Dataset items
====================

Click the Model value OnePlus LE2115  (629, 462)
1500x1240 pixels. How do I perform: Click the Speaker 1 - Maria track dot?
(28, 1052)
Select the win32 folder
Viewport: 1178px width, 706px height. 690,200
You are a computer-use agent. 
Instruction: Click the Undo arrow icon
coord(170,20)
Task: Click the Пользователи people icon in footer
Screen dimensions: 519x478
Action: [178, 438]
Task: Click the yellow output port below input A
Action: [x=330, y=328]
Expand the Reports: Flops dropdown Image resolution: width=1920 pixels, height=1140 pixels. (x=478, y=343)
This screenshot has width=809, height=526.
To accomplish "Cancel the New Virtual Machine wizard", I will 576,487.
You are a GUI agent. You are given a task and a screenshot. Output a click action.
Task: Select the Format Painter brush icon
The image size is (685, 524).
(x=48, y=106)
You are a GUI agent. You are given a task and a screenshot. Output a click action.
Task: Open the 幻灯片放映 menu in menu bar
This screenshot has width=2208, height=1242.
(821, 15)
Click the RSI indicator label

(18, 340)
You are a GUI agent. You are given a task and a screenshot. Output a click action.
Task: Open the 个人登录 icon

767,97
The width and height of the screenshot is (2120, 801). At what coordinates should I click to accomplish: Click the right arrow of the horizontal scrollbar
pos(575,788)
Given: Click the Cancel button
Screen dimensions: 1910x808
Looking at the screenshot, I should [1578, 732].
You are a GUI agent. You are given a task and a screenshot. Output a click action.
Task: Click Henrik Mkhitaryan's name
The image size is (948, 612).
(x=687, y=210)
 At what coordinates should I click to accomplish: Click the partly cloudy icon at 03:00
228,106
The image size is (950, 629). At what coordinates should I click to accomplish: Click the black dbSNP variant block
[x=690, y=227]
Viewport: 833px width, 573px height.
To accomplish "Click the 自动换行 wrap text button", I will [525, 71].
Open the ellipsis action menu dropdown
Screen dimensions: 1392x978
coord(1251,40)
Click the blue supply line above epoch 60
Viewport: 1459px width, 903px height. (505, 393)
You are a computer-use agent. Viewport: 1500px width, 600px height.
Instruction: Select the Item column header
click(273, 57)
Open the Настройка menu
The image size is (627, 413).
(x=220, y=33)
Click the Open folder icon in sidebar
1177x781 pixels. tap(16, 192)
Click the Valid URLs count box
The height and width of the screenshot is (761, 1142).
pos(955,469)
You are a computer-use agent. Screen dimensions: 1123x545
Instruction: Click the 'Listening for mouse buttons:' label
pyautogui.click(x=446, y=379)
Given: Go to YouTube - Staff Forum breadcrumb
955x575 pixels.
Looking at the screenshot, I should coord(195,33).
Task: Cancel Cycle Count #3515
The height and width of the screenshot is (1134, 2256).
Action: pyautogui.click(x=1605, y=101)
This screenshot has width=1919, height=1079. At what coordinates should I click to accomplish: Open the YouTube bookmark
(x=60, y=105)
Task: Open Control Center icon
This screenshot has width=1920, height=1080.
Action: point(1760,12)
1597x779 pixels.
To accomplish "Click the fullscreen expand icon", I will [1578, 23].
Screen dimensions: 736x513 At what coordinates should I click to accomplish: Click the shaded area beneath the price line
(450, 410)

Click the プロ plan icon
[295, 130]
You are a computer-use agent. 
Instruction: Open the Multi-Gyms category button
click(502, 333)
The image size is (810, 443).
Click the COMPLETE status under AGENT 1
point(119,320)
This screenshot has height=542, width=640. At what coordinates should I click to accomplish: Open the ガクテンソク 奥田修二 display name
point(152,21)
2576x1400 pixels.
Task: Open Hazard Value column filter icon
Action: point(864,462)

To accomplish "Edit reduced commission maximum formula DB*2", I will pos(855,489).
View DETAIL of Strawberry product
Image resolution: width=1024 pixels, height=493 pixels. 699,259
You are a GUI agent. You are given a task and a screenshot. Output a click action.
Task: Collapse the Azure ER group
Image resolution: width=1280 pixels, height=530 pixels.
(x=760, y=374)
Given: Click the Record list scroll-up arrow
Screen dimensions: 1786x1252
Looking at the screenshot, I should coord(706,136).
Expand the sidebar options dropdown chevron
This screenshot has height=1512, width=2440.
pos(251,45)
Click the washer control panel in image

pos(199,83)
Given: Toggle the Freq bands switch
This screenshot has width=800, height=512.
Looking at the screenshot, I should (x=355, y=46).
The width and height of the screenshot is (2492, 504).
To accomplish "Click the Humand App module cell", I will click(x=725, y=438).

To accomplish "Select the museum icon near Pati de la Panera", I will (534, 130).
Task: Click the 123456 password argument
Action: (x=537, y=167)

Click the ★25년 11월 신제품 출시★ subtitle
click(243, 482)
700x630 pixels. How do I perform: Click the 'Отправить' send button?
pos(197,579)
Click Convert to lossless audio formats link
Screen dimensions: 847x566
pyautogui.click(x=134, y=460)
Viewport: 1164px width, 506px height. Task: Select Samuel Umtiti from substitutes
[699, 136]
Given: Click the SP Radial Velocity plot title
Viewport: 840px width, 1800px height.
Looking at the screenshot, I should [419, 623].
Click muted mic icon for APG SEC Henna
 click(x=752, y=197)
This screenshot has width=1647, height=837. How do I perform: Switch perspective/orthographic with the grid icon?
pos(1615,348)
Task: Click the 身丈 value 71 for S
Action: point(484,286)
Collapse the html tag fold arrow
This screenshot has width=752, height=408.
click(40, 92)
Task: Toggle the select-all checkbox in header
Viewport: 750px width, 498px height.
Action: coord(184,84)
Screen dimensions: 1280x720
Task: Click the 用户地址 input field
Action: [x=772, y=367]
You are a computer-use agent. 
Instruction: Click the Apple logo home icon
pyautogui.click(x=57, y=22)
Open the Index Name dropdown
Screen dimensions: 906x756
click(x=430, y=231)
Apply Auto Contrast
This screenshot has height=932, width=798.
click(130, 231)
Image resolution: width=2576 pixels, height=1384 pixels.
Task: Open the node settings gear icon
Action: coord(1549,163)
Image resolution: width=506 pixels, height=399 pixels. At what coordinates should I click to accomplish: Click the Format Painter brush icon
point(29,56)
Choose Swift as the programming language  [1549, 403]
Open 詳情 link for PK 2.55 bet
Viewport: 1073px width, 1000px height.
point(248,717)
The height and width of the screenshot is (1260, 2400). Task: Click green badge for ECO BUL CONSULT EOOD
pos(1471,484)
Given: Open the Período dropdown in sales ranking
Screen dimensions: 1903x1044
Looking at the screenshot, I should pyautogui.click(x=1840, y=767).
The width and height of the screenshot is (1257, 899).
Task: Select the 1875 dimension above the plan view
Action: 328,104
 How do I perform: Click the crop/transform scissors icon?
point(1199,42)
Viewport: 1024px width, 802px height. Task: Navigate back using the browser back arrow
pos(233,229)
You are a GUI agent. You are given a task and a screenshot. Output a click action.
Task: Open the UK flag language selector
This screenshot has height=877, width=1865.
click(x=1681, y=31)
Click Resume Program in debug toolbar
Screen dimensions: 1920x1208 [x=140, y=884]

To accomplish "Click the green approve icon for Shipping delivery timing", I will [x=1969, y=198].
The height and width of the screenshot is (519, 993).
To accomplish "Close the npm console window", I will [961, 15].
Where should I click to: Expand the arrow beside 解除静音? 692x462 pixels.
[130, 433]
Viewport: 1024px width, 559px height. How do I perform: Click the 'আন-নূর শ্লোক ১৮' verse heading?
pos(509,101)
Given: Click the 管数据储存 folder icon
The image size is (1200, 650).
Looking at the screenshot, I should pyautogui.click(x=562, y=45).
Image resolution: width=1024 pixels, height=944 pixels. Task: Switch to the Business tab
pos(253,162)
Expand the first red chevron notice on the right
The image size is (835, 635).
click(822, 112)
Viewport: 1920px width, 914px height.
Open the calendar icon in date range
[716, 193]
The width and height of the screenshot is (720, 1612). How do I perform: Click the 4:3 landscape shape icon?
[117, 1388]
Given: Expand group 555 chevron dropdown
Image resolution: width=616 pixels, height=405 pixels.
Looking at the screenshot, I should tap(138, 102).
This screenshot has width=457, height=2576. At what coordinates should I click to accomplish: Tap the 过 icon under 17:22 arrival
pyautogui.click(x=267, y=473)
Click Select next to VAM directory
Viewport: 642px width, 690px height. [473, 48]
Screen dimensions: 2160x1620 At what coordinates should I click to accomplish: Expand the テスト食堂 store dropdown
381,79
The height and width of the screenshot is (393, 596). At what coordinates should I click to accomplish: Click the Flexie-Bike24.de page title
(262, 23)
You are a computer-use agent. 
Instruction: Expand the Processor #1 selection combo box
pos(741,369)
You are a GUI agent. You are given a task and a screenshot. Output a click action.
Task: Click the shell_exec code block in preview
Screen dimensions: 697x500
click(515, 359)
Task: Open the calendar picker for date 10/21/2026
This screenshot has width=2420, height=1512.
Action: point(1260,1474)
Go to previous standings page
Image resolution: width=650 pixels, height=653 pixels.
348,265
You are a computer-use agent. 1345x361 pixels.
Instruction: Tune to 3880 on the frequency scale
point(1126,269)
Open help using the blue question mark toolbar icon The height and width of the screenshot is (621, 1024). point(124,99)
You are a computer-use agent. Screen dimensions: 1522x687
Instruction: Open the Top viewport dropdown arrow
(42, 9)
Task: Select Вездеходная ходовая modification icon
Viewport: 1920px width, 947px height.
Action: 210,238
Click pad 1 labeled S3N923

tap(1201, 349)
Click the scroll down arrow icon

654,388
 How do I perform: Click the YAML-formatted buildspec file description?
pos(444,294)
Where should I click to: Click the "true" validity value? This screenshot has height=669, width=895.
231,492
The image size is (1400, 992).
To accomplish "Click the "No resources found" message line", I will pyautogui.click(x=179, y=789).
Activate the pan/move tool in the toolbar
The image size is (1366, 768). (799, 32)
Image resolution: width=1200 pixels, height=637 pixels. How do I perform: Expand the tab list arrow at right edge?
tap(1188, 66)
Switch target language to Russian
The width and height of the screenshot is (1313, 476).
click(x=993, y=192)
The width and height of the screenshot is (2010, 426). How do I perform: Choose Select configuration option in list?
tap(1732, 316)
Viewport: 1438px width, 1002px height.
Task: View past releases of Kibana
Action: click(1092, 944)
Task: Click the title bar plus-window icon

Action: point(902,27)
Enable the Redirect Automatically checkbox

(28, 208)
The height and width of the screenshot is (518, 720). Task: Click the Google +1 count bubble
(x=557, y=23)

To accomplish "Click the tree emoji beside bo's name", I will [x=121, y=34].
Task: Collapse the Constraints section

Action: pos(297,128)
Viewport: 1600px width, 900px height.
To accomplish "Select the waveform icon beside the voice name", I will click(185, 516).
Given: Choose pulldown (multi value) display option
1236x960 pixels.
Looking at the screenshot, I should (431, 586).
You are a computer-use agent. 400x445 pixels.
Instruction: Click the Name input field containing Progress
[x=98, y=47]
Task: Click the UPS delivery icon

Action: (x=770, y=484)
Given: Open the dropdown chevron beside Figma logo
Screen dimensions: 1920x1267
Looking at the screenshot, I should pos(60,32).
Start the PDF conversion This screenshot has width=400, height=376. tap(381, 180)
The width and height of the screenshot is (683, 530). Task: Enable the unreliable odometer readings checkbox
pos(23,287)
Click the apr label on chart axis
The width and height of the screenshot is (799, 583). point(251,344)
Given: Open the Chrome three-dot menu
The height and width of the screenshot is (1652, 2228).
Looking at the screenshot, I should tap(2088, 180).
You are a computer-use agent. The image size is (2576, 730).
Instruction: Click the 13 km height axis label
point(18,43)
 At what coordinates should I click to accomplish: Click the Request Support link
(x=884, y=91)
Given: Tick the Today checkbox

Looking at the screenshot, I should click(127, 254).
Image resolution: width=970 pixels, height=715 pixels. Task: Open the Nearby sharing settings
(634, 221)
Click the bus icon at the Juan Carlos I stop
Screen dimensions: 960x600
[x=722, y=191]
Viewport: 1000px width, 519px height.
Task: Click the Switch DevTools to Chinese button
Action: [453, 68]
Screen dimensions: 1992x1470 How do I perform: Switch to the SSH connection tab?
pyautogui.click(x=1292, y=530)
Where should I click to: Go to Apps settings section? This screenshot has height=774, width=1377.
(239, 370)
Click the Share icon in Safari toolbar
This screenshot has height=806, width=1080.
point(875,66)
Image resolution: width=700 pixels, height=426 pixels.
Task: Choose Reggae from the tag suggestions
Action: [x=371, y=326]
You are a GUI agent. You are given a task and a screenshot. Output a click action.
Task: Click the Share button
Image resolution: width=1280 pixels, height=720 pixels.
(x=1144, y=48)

====================

Number everything from the entry line containing "This screenshot has width=1919, height=1079." down to the one containing "Action: point(1760,12)", both included, as a list with blank lines dropped.

[RESPONSE TO THE EXERCISE]
1. This screenshot has width=1919, height=1079. At what coordinates should I click to accomplish: Open the YouTube bookmark
2. (x=60, y=105)
3. Task: Open Control Center icon
4. This screenshot has width=1920, height=1080.
5. Action: point(1760,12)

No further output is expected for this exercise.